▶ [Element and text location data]
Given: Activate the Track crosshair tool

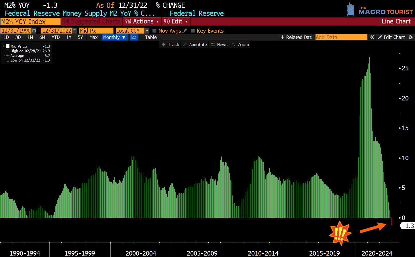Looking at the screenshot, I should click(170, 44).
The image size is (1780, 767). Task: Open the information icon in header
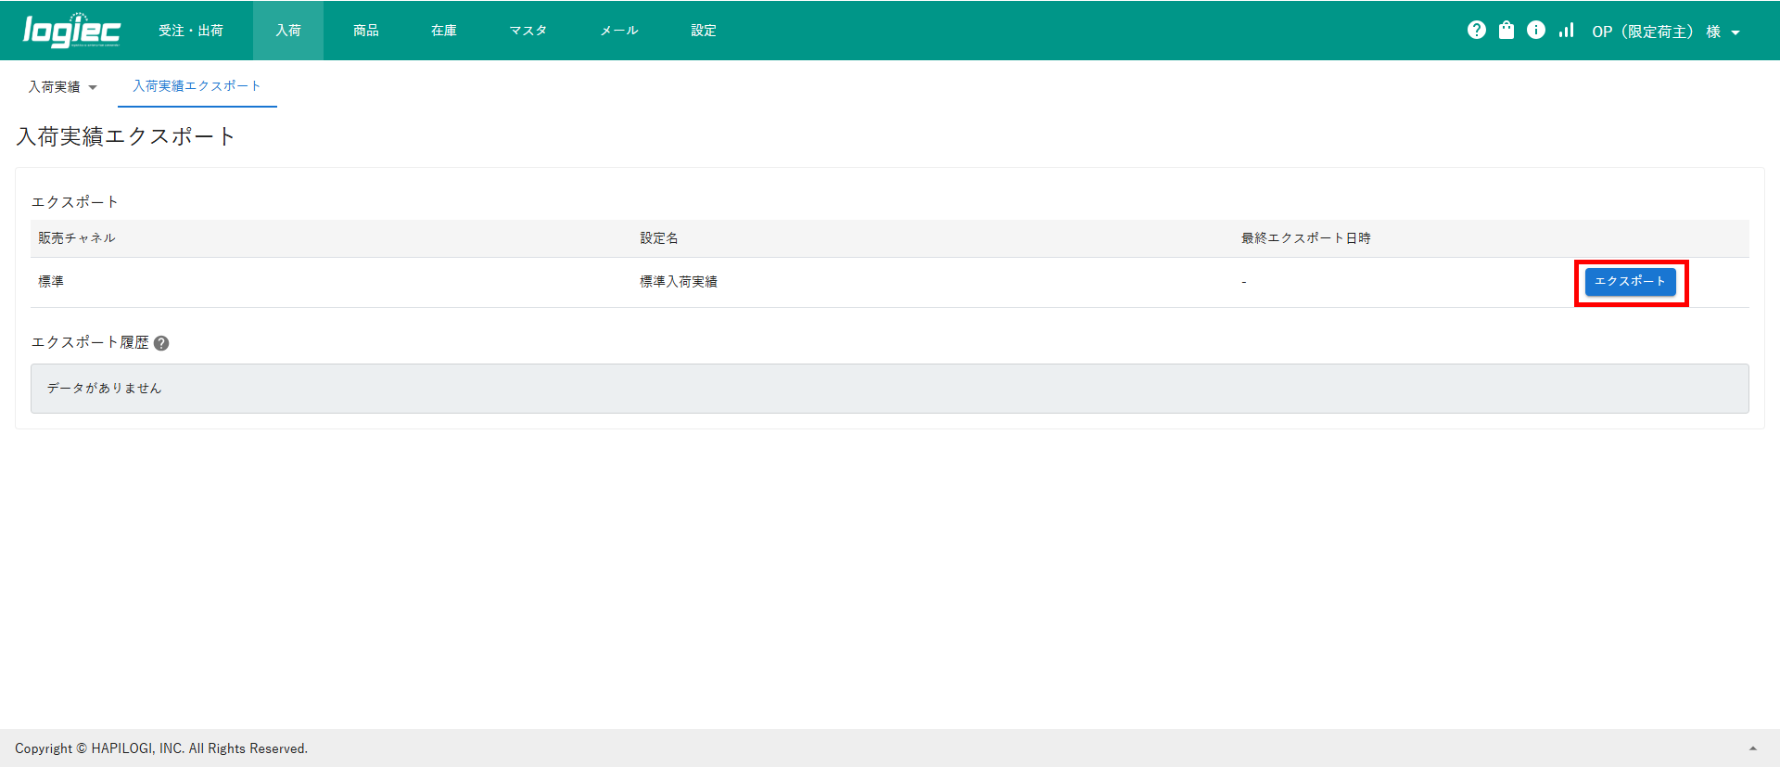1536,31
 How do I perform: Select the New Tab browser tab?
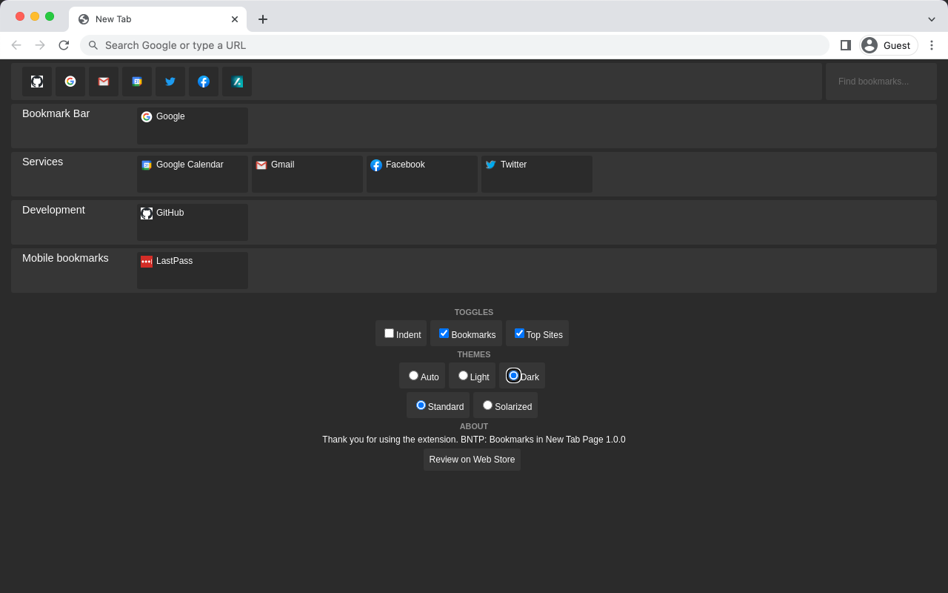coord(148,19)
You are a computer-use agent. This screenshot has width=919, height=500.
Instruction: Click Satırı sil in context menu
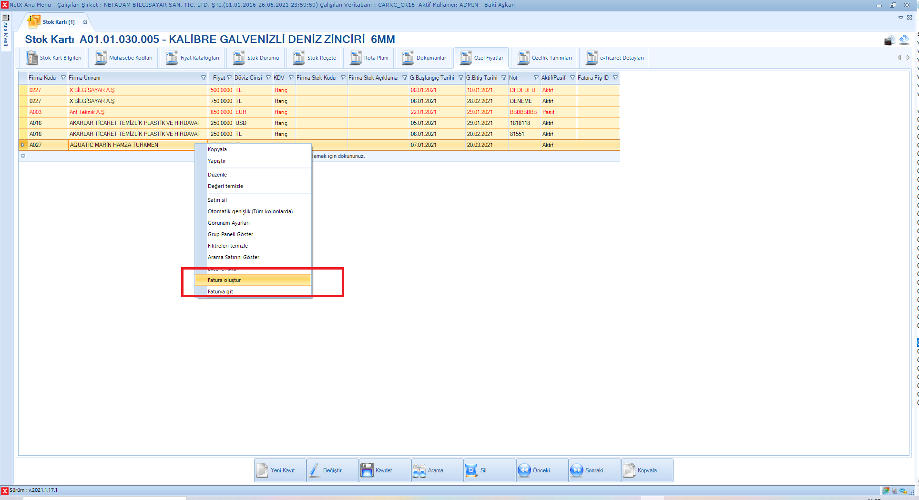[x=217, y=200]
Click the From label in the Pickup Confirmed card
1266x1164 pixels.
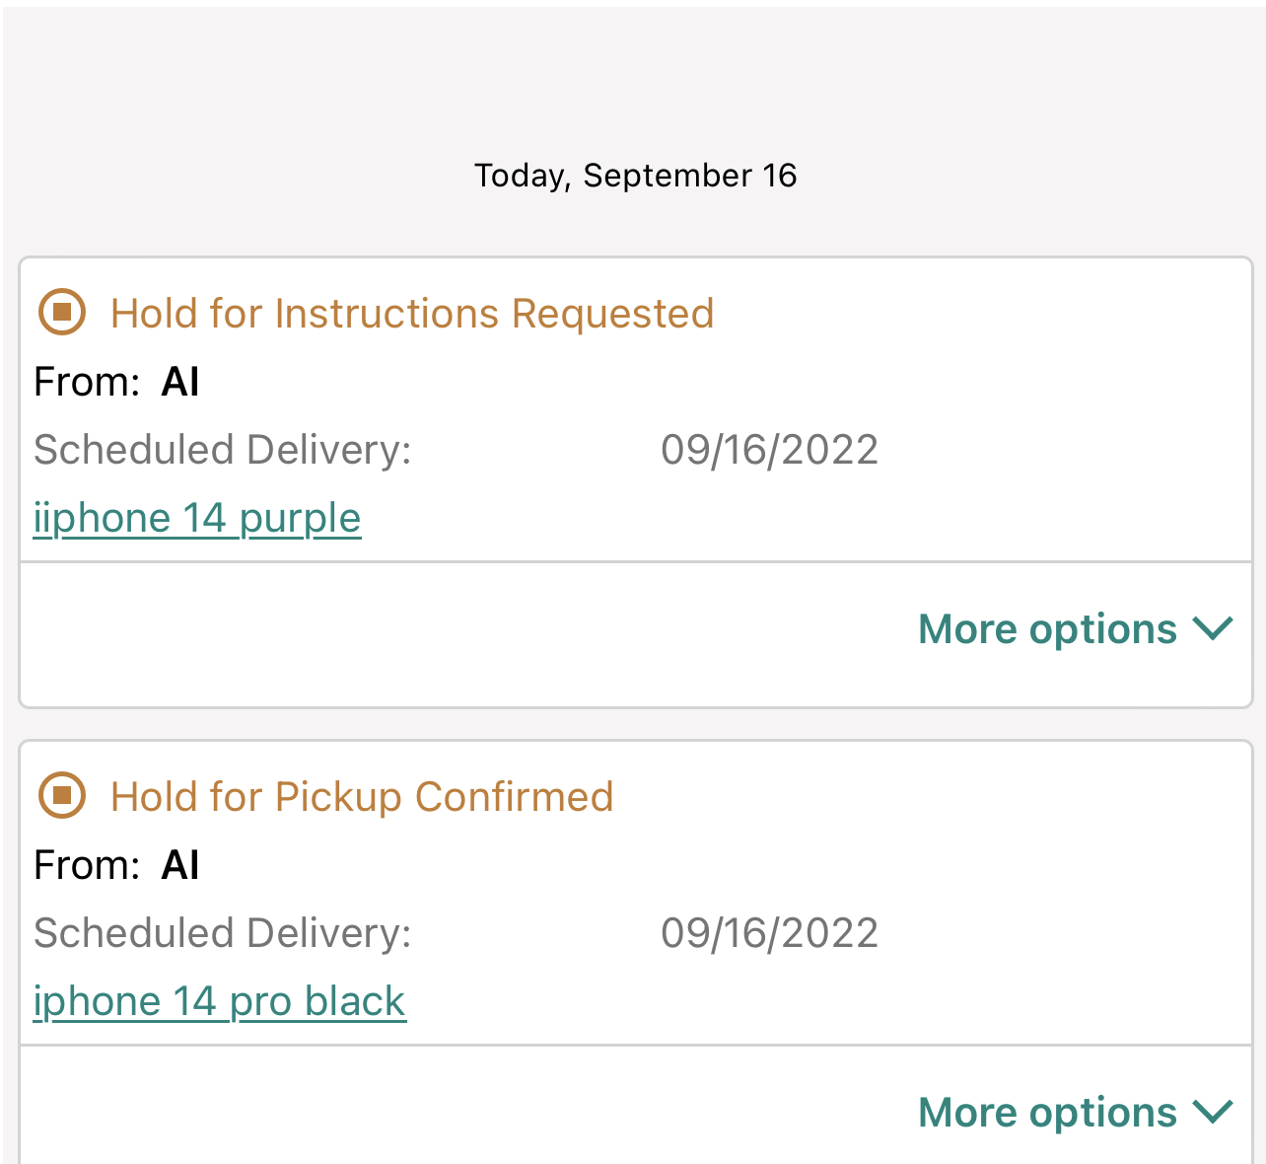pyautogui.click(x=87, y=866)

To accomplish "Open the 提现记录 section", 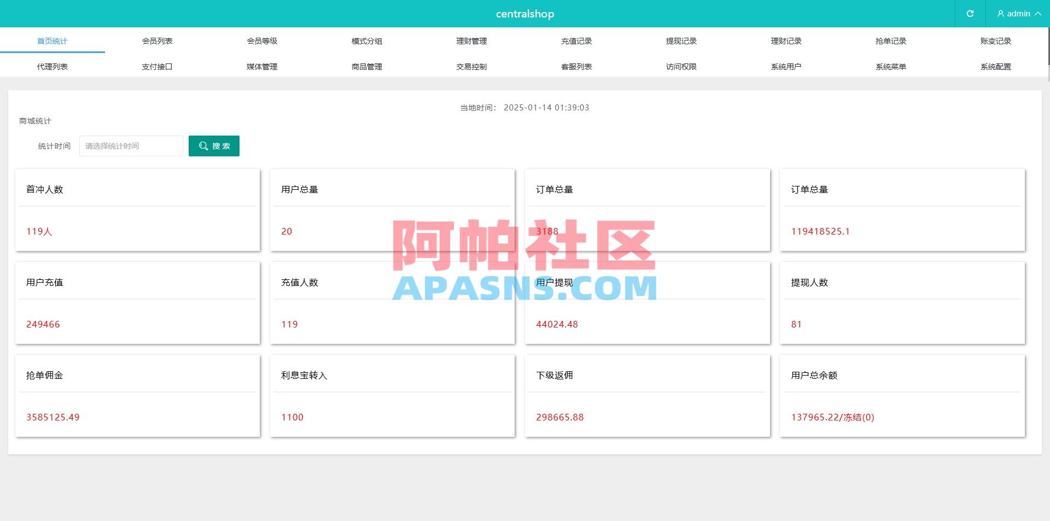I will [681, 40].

▶ [Exercise]
Reproduce the material from its first line through the line containing "[x=217, y=200]", substituting "info icon" for "information icon" and leaving everything else unchanged. Omit the pictures.

▶ [The reply]
Given: Activate the Track crosshair tool

Looking at the screenshot, I should click(170, 44).
The image size is (1780, 767). Task: Open the info icon in header
1536,31
 How do I perform: Select the New Tab browser tab?
coord(148,19)
You are a computer-use agent. This screenshot has width=919, height=500.
Instruction: Click Satırı sil in context menu
[x=217, y=200]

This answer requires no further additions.